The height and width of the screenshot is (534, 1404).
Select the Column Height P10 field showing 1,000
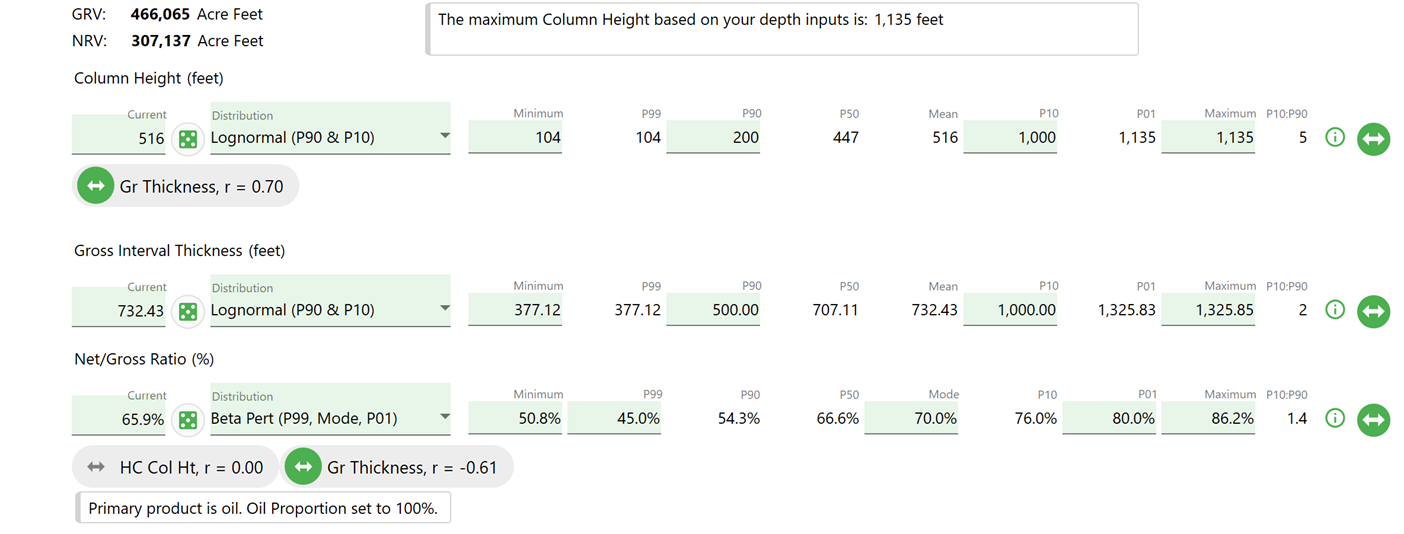(1012, 138)
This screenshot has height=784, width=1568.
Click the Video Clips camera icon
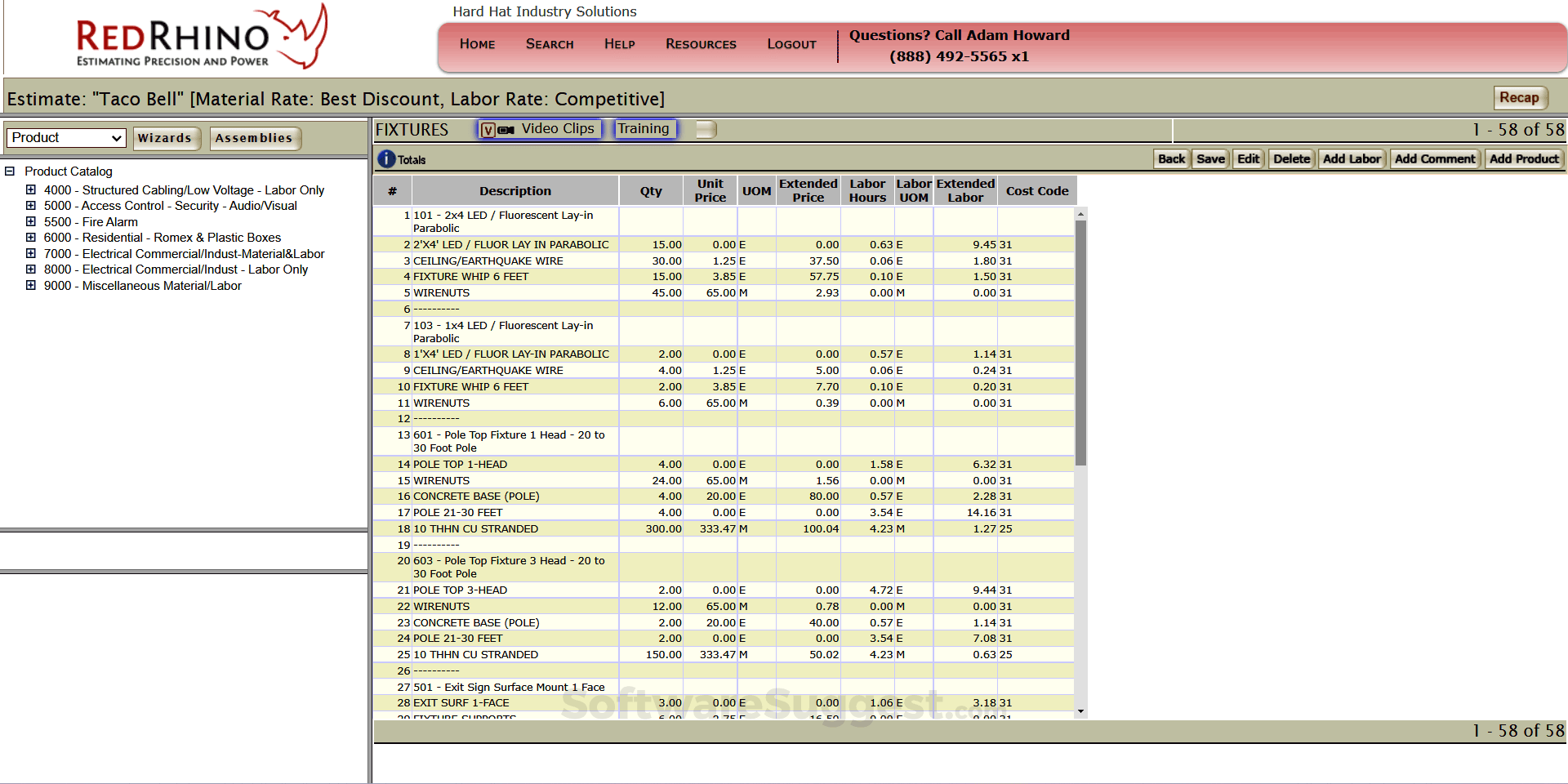coord(506,130)
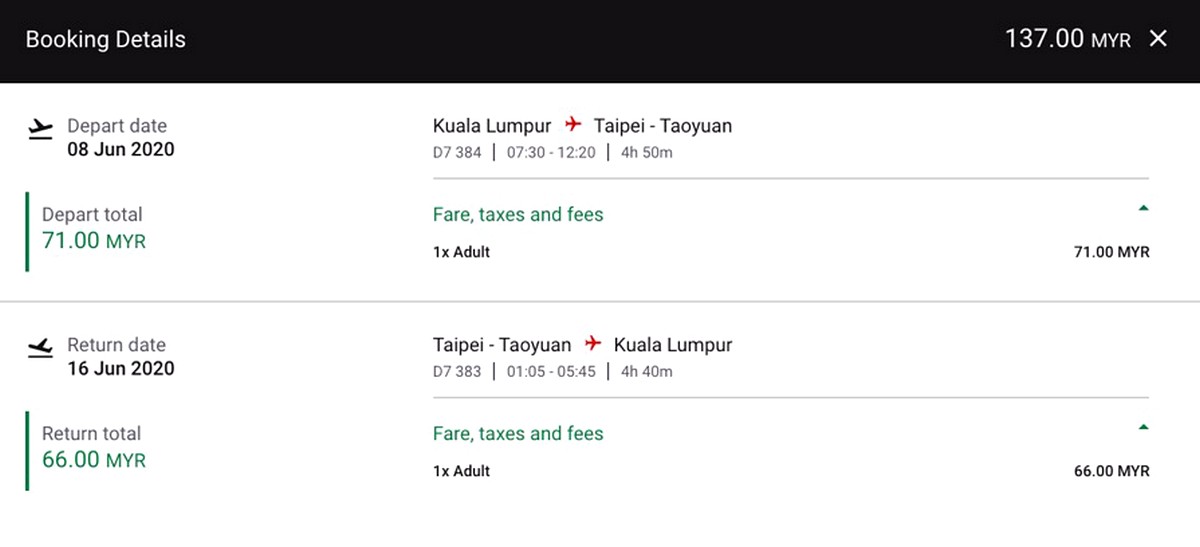Collapse the departure fare breakdown arrow
The image size is (1200, 547).
[1143, 209]
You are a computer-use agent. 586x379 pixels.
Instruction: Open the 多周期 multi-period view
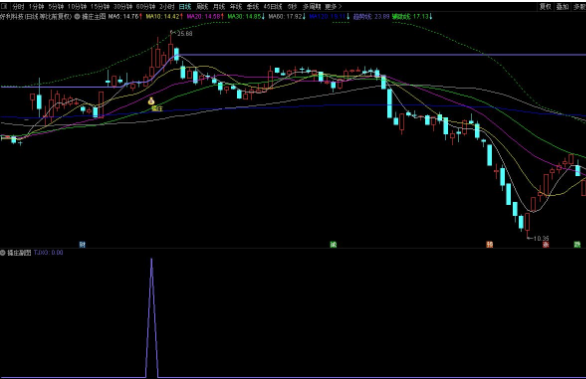pos(312,6)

——————

EXERCISE AIM
Pictures stay out, but every record above is to be returned exactly.

SOLUTION TO THE EXERCISE
The height and width of the screenshot is (534, 1404).
Select the Column Height P10 field showing 1,000
(1012, 138)
This screenshot has height=784, width=1568.
Click the Video Clips camera icon
coord(506,130)
Collapse the departure fare breakdown arrow
The image size is (1200, 547).
[1143, 209]
You are a computer-use agent. 586x379 pixels.
Instruction: Open the 多周期 multi-period view
pos(312,6)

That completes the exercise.